To find all files and folders that have a specific property set I need 
to crawl the whole working copy and fetch the properties of each and 
every item, then scan the returned property list for that property.
But WC-NG uses an SQLite db so this task should be much faster with a 
lot less disk access.

I'd like to ask for a new API which would allow me to search the 
database for properties much faster. Something like

svn_wc_propsearch()

with parameters:

* string to search for
* value indicating how the search is done (equal, contains, begins with, 
... basically all the possible match functions SQLite offers)
* bool indicating whether the search is done on the NODES table or the 
ACTUAL_NODE table
* callback function which receives the search results

The callback function would receive not just the properties and paths of 
the items the found properties belong to, but also any information that 
the table row contains (because when an information is available for 
free, an API should return it to avoid forcing clients to call yet 
another API to get that info - if clients don't need the info they can 
just ignore it).

And while we're at it: new APIs to search for other columns in the NODES 
and ACTUAL_NODE table would also be nice and useful:
* search for 'changed_revision' and/or 'changed_date': allows to show a 
view with all files that haven't changed for a long time, or files that 
have changed recently, or ...
* search for 'changed_author': allows to show a quick view of who 
changed what last, gather statistics, ...
* search for 'depth' to quickly determine whether the working copy is 
full or may be missing something
* search for 'file_external'

With such new APIs, clients could use the advantages of WC-NG too.

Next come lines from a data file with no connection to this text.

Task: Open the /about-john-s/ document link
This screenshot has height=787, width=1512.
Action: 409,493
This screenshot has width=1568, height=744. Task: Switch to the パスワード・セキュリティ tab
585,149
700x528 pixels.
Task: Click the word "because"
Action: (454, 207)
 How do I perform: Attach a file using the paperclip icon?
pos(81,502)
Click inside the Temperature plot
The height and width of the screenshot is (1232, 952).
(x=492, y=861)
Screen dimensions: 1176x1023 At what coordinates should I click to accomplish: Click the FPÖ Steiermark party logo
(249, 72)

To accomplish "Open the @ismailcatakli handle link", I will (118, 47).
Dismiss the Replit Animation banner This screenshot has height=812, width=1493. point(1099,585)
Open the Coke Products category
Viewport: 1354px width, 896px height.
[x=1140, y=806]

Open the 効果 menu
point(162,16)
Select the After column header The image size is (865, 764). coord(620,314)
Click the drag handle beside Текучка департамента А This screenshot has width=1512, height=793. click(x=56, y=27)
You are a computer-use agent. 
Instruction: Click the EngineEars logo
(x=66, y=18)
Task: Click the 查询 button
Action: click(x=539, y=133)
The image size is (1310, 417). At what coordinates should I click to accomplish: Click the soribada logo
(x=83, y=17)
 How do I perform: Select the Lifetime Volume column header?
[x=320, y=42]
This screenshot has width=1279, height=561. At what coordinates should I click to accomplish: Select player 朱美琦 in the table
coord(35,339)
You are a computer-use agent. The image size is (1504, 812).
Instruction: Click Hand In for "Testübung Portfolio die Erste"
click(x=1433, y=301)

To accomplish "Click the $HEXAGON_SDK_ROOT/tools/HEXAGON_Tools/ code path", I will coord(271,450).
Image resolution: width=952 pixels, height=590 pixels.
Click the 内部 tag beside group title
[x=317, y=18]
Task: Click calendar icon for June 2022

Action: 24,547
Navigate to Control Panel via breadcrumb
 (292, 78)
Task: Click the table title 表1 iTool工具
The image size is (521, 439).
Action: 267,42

A lot of ideas I had couldn't be done before because it would have been 
just too slow. But now with WC-NG and the database it would be fast enough.

Thoughts?

Stefan

-- 
        ___
   oo  // \\      "De Chelonian Mobile"
  (_,\/ \_/ \     TortoiseSVN
    \ \_/_\_/>    The coolest Interface to (Sub)Version Control
    /_/   \_\     http://tortoisesvn.net

Re: request for new API function

Posted by Stefan Sperling <st...@elego.de>.
On Sat, Feb 05, 2011 at 05:15:22PM +0100, Stefan Küng wrote:
> On 05.02.2011 16:46, Stefan Sperling wrote:
> >What if the amount of information requested simply doesn't fit
> >into memory? I'd prefer a system that cannot fail in this way.
> >I'd prefer passing the information to the client piece by piece,
> >and letting the client worry about where to store it.
> >If at all possible, the library shouldn't allocate huge slabs of
> >memory outside of the client's control.
> 
> Sure, that would be the ideal way. But if it's not possible to force
> clients to behave and if that's a requirement, allocating a lot of
> memory might be the only alternative.

The other alternative that's being considered is to run per-directory
queries in the compat code. Then we can invoke callbacks once per
directory, outside of an sqlite transaction context, so that callbacks
written for 1.6.x an earlier cannot cause deadlocks on the DB.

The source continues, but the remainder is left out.